BRIEF ▸ Please give back word for word the lines of the material below between the line containing "You are a computer-use agent. Screen" and the line containing "Task: Open the Manual control mode dropdown", inclusive.

PROVIDED INFORMATION ▸

[Start of section]

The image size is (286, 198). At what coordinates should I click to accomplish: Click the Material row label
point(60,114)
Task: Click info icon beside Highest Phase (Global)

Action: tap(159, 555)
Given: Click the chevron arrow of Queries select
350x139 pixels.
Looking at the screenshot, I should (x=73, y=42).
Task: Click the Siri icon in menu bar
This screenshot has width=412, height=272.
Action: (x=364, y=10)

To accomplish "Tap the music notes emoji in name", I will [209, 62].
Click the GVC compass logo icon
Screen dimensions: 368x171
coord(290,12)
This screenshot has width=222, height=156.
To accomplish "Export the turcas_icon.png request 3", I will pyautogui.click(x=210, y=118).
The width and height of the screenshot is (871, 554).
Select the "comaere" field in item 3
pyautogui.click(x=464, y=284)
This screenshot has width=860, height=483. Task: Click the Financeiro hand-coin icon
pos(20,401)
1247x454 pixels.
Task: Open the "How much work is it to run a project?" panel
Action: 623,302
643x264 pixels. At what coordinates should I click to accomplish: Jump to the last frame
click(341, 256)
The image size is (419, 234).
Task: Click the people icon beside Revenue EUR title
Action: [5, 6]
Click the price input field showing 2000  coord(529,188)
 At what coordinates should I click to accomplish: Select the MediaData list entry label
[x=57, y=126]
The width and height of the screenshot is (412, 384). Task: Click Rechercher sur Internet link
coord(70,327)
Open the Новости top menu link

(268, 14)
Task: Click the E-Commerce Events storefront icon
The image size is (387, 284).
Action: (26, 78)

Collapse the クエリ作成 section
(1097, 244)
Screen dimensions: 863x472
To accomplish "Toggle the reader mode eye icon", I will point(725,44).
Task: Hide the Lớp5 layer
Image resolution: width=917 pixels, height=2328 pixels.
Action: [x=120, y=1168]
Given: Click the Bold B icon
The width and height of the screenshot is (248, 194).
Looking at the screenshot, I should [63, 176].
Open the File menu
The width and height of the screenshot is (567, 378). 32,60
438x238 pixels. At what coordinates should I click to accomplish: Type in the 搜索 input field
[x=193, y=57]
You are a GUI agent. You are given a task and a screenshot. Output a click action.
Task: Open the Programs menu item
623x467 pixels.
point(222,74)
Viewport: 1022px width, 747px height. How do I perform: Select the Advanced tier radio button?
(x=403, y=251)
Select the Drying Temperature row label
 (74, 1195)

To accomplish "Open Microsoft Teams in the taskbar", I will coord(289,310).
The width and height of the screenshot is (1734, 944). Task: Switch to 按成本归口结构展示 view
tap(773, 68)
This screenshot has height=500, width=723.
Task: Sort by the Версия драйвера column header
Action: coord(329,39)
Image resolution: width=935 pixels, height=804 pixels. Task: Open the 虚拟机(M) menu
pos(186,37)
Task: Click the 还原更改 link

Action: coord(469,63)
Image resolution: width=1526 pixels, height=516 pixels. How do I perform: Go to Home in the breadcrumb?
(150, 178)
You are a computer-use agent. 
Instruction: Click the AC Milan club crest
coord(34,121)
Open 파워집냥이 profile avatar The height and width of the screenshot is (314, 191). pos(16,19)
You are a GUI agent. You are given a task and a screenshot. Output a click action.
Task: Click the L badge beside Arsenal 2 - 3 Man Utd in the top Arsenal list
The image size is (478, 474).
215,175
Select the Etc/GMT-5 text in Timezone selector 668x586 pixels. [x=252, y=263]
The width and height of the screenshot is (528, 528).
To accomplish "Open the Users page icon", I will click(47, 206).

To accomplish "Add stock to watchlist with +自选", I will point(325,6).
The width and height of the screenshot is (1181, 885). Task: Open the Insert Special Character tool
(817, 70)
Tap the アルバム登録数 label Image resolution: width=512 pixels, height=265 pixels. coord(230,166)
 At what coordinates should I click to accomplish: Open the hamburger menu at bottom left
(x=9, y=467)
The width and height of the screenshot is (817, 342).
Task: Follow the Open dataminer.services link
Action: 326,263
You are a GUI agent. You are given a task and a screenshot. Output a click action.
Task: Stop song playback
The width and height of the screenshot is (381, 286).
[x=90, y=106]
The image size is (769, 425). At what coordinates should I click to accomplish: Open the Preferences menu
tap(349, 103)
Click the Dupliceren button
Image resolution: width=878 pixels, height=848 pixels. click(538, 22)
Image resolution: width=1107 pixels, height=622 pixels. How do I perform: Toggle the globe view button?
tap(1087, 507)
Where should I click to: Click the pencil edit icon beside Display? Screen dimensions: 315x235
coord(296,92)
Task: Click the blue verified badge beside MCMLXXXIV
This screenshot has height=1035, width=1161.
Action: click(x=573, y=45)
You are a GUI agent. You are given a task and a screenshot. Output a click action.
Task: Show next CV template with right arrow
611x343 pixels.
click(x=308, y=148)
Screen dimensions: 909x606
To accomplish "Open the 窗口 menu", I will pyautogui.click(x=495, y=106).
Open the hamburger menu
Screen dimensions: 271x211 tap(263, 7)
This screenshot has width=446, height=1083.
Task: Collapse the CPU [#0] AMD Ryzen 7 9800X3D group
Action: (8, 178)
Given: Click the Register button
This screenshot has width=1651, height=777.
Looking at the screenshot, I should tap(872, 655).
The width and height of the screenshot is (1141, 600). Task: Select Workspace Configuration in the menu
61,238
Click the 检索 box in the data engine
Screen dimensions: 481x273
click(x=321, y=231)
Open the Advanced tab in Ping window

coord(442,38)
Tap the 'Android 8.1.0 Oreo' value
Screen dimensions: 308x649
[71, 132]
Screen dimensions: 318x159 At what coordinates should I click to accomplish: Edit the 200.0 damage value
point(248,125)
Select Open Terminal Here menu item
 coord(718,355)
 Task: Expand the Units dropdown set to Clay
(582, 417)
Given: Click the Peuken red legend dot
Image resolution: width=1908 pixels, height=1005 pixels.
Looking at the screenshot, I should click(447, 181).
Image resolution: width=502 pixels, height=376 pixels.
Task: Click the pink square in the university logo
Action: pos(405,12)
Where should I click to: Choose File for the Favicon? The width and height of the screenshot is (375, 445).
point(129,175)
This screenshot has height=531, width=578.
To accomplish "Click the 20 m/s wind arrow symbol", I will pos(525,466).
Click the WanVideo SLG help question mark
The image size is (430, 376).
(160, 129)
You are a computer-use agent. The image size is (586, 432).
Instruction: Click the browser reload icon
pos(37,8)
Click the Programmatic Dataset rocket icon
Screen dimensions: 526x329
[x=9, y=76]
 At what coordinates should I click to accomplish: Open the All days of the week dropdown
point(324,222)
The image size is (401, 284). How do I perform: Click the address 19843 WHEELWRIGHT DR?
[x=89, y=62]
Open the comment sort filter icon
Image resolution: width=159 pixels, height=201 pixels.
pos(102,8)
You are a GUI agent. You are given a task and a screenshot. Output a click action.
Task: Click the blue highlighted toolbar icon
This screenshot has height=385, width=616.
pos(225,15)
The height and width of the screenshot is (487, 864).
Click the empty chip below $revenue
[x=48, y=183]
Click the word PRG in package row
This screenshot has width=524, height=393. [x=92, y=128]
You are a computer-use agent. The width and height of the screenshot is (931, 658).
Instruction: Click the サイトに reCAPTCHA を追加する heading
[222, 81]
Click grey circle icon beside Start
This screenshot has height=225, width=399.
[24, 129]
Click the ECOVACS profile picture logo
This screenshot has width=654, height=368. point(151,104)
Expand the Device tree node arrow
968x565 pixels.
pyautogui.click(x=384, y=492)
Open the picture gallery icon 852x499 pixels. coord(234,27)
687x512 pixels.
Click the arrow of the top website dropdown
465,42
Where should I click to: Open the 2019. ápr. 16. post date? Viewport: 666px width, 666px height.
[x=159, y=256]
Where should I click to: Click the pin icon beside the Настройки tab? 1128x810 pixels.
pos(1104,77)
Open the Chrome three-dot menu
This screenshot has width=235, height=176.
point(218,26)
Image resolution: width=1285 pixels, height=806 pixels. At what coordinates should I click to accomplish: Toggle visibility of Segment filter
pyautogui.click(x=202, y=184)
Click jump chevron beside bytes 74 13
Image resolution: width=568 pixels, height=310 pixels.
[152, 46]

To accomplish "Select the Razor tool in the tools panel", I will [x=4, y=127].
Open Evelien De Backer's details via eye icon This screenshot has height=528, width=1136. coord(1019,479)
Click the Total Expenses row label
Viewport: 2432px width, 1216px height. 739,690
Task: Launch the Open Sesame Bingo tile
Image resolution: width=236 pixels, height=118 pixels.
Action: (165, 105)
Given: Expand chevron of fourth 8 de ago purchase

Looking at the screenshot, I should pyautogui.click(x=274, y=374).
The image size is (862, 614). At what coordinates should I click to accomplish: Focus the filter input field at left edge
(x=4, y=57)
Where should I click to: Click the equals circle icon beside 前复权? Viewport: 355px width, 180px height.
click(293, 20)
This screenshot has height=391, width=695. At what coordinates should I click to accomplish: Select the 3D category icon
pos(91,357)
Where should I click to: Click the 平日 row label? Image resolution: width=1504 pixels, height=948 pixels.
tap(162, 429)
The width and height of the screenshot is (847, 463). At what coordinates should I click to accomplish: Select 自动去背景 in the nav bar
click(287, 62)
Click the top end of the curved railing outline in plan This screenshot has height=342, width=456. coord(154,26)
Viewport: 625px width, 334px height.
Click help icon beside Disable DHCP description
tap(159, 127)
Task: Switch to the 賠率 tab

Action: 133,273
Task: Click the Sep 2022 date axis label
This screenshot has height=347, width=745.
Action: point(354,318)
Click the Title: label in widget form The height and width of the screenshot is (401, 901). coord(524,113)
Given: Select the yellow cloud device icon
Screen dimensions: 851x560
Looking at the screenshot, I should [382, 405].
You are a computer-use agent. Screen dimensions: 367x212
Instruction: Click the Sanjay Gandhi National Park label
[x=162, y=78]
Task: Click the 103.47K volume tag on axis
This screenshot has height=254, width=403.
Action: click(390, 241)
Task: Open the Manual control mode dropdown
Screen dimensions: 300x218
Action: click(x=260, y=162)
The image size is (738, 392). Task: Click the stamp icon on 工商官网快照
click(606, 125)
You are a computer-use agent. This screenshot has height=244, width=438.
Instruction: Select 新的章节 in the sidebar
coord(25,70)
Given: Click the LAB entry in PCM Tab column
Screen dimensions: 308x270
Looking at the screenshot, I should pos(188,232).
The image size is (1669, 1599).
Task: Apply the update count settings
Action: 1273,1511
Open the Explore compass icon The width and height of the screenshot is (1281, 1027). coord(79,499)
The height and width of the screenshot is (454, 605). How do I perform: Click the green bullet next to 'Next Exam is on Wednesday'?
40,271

[End of section]

RESULT ▸
You are a computer-use agent. Screen dimensions: 367x212
Instruction: Click the Sanjay Gandhi National Park label
[x=162, y=78]
Task: Click the 103.47K volume tag on axis
This screenshot has height=254, width=403.
Action: click(390, 241)
Task: Open the Manual control mode dropdown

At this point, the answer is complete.